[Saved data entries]
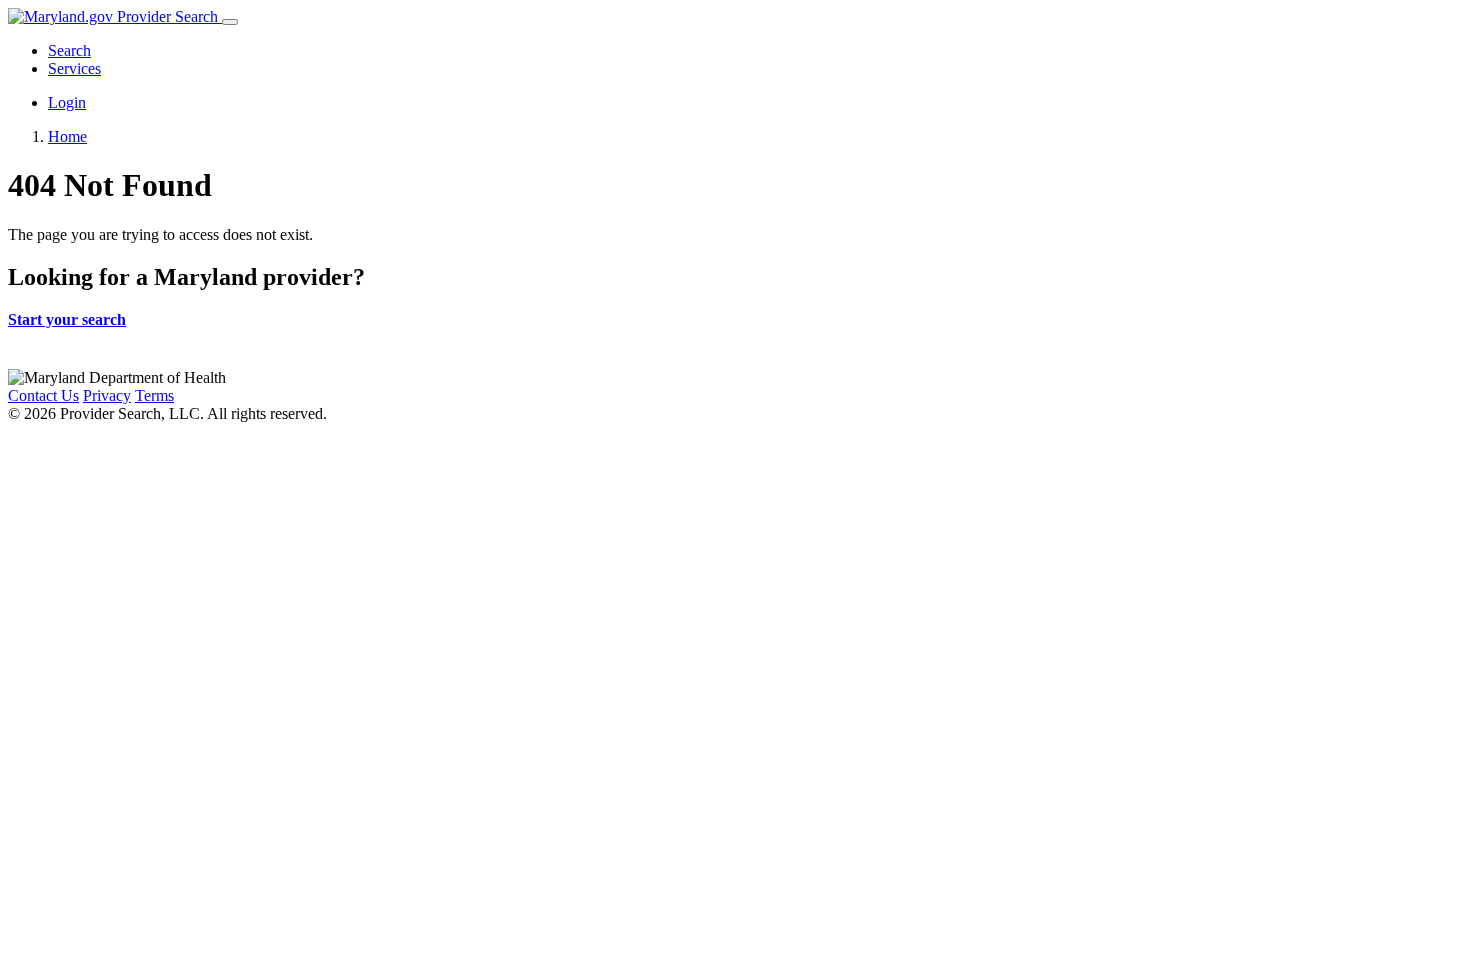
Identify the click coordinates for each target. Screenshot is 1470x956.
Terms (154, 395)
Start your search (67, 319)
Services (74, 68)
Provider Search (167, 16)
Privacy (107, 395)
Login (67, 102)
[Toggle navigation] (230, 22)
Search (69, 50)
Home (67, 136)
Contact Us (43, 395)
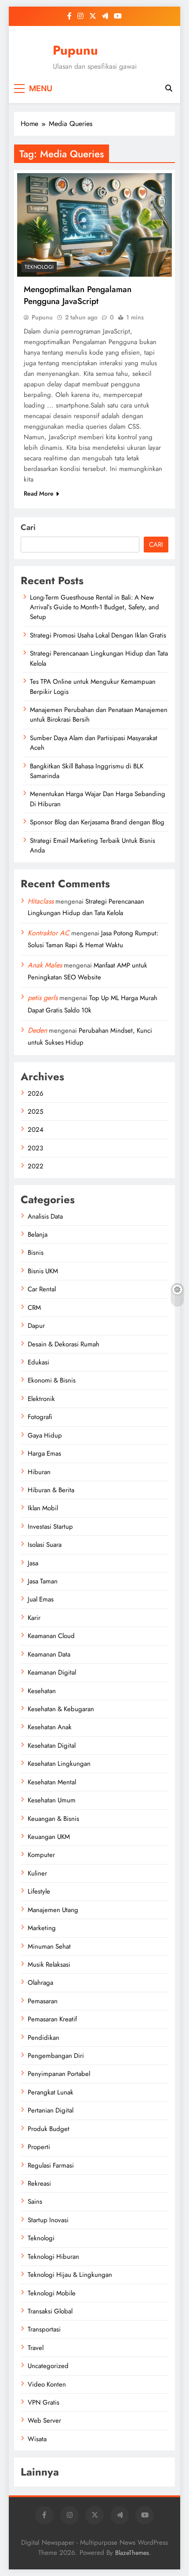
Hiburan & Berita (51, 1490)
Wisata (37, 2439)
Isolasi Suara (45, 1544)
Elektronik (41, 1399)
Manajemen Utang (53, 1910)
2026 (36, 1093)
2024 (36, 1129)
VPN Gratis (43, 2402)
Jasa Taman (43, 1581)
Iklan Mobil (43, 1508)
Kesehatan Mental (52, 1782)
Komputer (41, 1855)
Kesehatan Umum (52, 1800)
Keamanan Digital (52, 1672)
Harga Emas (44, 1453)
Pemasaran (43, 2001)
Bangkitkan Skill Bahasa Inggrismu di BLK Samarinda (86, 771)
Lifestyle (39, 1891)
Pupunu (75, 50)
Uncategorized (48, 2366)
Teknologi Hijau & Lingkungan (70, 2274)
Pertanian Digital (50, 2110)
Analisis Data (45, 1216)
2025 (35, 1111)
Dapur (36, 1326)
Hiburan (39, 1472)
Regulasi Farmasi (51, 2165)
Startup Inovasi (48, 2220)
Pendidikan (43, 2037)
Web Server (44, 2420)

Your instructions — Where a line above contains the word "Digital", show that line.

Expected answer —
Keamanan Digital (52, 1672)
Pertanian Digital (50, 2110)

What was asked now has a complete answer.